Detecting backdoored language models at scale

Source Domain: www.microsoft.com

In releasing new research on detecting backdoors in open-weight language models, we emphasize the challenges of ensuring end-to-end integrity in AI systems. The research highlights properties of language model backdoors, identifying three signatures—a “double triangle” attention pattern, data leakage, and fuzzy trigger activations—that can signal backdoor presence. Based on these findings, we developed a practical scanner that extracts memorized content from models and analyzes it to reconstruct potential triggers. Our scanner requires no additional training of models, operates using only forward passes, and is efficient for deployment across LLMs. While there are limitations, including the scanner’s reliance on open model files and its challenge with more complex backdoor outputs, we present this as a vital step towards securing AI systems.

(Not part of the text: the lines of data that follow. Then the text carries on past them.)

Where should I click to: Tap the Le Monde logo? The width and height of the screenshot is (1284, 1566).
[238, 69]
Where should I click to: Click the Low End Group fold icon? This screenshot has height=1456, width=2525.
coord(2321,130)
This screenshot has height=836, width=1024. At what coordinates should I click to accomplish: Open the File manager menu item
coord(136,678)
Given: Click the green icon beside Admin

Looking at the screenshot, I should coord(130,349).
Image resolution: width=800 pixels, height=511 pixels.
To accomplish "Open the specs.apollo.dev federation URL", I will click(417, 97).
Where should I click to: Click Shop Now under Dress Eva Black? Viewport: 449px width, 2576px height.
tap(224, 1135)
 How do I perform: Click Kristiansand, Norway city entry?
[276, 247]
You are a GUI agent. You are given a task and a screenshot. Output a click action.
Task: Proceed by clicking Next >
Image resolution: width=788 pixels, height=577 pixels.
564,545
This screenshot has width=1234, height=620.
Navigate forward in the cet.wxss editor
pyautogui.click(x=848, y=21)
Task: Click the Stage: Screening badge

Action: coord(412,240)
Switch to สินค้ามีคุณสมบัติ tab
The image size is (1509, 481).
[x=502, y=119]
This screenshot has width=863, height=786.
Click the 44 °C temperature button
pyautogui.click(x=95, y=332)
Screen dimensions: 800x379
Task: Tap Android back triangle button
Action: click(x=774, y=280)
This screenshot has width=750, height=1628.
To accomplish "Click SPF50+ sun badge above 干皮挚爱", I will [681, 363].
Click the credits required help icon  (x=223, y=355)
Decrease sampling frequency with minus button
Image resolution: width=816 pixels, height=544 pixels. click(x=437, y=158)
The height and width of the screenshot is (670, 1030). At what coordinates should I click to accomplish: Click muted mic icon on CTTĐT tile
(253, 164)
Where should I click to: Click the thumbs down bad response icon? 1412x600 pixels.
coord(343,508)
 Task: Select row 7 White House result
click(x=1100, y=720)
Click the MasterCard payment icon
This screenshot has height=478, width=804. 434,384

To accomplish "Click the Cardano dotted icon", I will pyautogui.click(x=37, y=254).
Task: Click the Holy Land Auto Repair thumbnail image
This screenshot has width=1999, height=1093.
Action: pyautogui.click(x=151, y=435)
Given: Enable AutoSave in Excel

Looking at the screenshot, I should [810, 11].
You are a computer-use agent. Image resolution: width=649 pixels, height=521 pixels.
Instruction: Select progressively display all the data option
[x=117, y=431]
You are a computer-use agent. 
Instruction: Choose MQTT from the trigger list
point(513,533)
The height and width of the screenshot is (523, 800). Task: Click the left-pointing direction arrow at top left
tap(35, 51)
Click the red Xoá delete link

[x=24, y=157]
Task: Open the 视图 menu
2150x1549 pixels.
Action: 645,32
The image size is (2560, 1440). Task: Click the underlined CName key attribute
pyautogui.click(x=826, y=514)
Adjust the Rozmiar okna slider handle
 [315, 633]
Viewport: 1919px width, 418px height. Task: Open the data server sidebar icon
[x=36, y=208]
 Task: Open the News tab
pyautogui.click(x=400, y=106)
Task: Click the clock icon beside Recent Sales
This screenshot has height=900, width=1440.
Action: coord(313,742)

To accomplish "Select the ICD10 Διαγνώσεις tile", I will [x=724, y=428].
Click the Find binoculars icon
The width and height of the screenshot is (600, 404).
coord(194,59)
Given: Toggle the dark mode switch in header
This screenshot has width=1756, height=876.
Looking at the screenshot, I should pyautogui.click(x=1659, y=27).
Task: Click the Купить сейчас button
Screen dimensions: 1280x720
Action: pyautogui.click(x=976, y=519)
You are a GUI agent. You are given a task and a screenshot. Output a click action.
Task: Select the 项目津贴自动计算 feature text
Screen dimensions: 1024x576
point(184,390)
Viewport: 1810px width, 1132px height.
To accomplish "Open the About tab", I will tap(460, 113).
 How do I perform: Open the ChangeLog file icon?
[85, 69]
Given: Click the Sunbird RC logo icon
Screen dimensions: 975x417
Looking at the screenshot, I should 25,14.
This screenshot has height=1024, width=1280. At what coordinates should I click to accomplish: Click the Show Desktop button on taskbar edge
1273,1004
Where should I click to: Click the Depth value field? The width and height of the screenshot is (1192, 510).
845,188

We advocate for this method as one layer in broader “defense in depth” strategies to ensure AI systems’ trustworthiness.

Key Points:
– The research discusses the hidden risks of “model poisoning” in language models, where backdoors trigger specific harmful behaviors under certain conditions.
– Identified signatures of backdoored models include a distinctive “double triangle” attention pattern, data leakage related to poisoning examples, and fuzziness in trigger activation.
– Developed a scanner that can effectively detect backbones with practical efficiency and minimal resource usage.
– While effective, the scanner has limitations in handling certain types of backdoors and proprietary models.
– Stress collaboration across the AI security community to make sustained progress in securing AI systems.